On Mon, 23 Dec 2002, Matt Wilson wrote:

> On Mon, Dec 23, 2002 at 11:29:45AM -0500, Matthew Miller wrote:
> > 
> > You can use a trademark in a descriptive sense -- very clearly fair use,
> > even if I'm not a lawyer. You don't have to call the Boston Marathon "that
> > long race that they've got every year in Boston".
> 
> Right, but - let's say that Burger King acquired McDonald's fryers,
> oil, fries, seasonings, etc - all from legitimate suppliers, lets say
> from the same suppliers that provide McDonald's with their supplies.
> Even though the fries would be exactly the same as McDonald's fries,
> they can not call them McDonald's fries.

That's analogous to building from source. it's not what I'm discussing.
If, otoh, Burger King actually buys McDonald's product for resale then
it should be able to represent it as such.

> 
> On the Boston Marathon, you can not create athletic gear with the
> Boston Marathon logo and sell it.  Likewise you can not use the Red
> Hat logos to sell things without a trademark license.

The point is that I have a package created by the original manufacturer.
What RH is seeking to do is correctly identifying that what I have is an
exact copy of Red Hat linux.
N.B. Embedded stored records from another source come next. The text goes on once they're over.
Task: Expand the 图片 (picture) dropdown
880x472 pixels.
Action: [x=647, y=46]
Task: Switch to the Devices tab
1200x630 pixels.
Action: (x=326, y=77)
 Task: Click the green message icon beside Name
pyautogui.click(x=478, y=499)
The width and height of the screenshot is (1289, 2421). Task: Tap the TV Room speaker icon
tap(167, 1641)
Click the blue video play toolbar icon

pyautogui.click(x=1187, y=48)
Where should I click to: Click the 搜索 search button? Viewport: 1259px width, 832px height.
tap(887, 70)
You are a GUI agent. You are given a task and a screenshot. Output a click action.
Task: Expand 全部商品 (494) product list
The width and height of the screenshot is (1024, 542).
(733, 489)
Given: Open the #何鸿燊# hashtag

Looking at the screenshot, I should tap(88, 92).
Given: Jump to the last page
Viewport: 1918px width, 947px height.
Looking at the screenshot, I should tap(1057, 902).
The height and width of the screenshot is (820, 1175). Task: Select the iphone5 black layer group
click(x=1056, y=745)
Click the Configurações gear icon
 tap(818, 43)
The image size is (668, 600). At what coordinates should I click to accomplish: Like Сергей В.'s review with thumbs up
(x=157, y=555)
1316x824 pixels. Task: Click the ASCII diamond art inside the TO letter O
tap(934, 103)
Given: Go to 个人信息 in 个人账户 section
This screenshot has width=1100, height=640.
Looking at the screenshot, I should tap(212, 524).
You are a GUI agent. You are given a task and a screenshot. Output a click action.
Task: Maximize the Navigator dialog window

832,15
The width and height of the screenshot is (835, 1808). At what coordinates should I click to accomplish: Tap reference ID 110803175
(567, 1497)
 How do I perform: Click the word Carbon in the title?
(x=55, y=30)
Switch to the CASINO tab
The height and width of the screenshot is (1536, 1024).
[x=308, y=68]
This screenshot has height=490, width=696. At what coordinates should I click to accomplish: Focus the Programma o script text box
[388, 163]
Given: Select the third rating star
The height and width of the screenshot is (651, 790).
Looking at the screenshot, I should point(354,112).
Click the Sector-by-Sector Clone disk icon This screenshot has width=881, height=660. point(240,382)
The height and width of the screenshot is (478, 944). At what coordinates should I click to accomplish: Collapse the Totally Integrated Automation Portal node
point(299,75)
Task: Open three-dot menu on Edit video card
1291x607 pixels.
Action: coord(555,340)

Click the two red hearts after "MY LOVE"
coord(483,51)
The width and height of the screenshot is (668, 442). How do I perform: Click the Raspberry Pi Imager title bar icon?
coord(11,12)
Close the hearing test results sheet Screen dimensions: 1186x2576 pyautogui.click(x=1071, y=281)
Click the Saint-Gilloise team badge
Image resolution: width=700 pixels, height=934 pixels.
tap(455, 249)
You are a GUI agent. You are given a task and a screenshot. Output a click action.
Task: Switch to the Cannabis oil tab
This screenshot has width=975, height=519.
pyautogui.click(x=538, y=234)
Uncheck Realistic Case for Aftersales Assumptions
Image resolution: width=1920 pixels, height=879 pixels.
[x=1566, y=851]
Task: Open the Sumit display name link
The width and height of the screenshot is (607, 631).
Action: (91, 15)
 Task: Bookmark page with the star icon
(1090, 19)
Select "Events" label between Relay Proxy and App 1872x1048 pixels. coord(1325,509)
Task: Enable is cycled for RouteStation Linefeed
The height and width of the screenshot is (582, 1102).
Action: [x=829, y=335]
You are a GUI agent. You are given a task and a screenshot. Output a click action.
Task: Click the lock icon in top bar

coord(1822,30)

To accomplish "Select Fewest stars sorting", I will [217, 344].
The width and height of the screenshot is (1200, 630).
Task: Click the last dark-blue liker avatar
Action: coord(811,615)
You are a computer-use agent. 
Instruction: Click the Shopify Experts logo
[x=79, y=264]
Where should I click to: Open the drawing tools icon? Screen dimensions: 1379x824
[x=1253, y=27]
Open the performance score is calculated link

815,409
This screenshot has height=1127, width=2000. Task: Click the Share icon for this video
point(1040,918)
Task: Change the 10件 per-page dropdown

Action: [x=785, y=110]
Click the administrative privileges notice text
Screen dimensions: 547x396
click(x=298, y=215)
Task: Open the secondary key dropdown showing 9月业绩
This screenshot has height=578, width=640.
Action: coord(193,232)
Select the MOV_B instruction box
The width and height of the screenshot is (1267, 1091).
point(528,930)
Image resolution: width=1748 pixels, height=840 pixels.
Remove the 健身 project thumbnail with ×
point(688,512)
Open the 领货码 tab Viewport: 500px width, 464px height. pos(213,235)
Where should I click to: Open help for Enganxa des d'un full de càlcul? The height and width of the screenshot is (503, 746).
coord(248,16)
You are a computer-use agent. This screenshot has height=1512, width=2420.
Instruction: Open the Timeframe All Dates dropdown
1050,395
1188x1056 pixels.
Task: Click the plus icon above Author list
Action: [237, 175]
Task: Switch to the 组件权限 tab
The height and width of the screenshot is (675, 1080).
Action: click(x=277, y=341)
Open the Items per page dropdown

I see some difficuly explaining that "These
CDs I have on offer contain Red Hat Linux" at PLUG and that those same
CDs "do not contain Red Hat Linux" at my office.

Or that they only contain Red Hat Linux only if I don't (give them to you, or
sell them to you "for a nominal fee.").


It's doing it in a discriminatory fashion because some organisations can
do exactly the same thing without any legal problems and without payment
of any fee to Red Hat.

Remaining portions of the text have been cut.